* **TO BE DONE**:
Set out every line of the material below as a numbered list, leaving out blank lines.
++++
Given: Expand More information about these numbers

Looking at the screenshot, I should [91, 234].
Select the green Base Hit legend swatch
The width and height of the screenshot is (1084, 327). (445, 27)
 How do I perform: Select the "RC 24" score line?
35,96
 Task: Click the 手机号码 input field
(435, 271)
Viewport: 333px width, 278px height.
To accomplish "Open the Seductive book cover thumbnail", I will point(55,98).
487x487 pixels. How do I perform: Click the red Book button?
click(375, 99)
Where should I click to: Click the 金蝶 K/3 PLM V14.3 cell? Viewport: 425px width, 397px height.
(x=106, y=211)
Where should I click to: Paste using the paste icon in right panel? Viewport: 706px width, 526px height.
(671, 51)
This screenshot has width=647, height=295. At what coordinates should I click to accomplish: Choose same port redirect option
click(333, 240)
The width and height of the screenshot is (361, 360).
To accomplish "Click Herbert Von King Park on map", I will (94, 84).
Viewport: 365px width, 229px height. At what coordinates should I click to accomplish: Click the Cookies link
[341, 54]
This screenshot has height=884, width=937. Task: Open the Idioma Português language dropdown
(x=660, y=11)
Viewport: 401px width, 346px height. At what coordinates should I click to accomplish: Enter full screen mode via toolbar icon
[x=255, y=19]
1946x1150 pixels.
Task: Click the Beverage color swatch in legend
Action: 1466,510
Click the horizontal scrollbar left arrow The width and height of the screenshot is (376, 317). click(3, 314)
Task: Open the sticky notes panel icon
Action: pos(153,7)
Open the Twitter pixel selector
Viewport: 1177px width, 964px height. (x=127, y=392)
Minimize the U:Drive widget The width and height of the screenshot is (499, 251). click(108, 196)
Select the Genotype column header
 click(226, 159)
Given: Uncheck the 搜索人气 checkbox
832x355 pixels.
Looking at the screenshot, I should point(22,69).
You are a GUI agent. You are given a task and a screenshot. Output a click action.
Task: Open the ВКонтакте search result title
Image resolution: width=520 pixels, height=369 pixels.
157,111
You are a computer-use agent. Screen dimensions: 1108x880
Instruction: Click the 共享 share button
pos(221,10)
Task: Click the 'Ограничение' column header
++++
* **WRITTEN ANSWER**:
1. Given: Expand More information about these numbers
2. Looking at the screenshot, I should [91, 234].
3. Select the green Base Hit legend swatch
4. The width and height of the screenshot is (1084, 327). (445, 27)
5.  How do I perform: Select the "RC 24" score line?
6. 35,96
7.  Task: Click the 手机号码 input field
8. (435, 271)
9. Viewport: 333px width, 278px height.
10. To accomplish "Open the Seductive book cover thumbnail", I will point(55,98).
11. 487x487 pixels. How do I perform: Click the red Book button?
12. click(375, 99)
13. Where should I click to: Click the 金蝶 K/3 PLM V14.3 cell? Viewport: 425px width, 397px height.
14. (x=106, y=211)
15. Where should I click to: Paste using the paste icon in right panel? Viewport: 706px width, 526px height.
16. (671, 51)
17. This screenshot has width=647, height=295. At what coordinates should I click to accomplish: Choose same port redirect option
18. click(333, 240)
19. The width and height of the screenshot is (361, 360).
20. To accomplish "Click Herbert Von King Park on map", I will (94, 84).
21. Viewport: 365px width, 229px height. At what coordinates should I click to accomplish: Click the Cookies link
22. [341, 54]
23. This screenshot has height=884, width=937. Task: Open the Idioma Português language dropdown
24. (x=660, y=11)
25. Viewport: 401px width, 346px height. At what coordinates should I click to accomplish: Enter full screen mode via toolbar icon
26. [x=255, y=19]
27. 1946x1150 pixels.
28. Task: Click the Beverage color swatch in legend
29. Action: 1466,510
30. Click the horizontal scrollbar left arrow The width and height of the screenshot is (376, 317). click(3, 314)
31. Task: Open the sticky notes panel icon
32. Action: pos(153,7)
33. Open the Twitter pixel selector
34. Viewport: 1177px width, 964px height. (x=127, y=392)
35. Minimize the U:Drive widget The width and height of the screenshot is (499, 251). click(108, 196)
36. Select the Genotype column header
37.  click(226, 159)
38. Given: Uncheck the 搜索人气 checkbox
39. 832x355 pixels.
40. Looking at the screenshot, I should point(22,69).
41. You are a GUI agent. You are given a task and a screenshot. Output a click action.
42. Task: Open the ВКонтакте search result title
43. Image resolution: width=520 pixels, height=369 pixels.
44. 157,111
45. You are a computer-use agent. Screen dimensions: 1108x880
46. Instruction: Click the 共享 share button
47. pos(221,10)
48. Task: Click the 'Ограничение' column header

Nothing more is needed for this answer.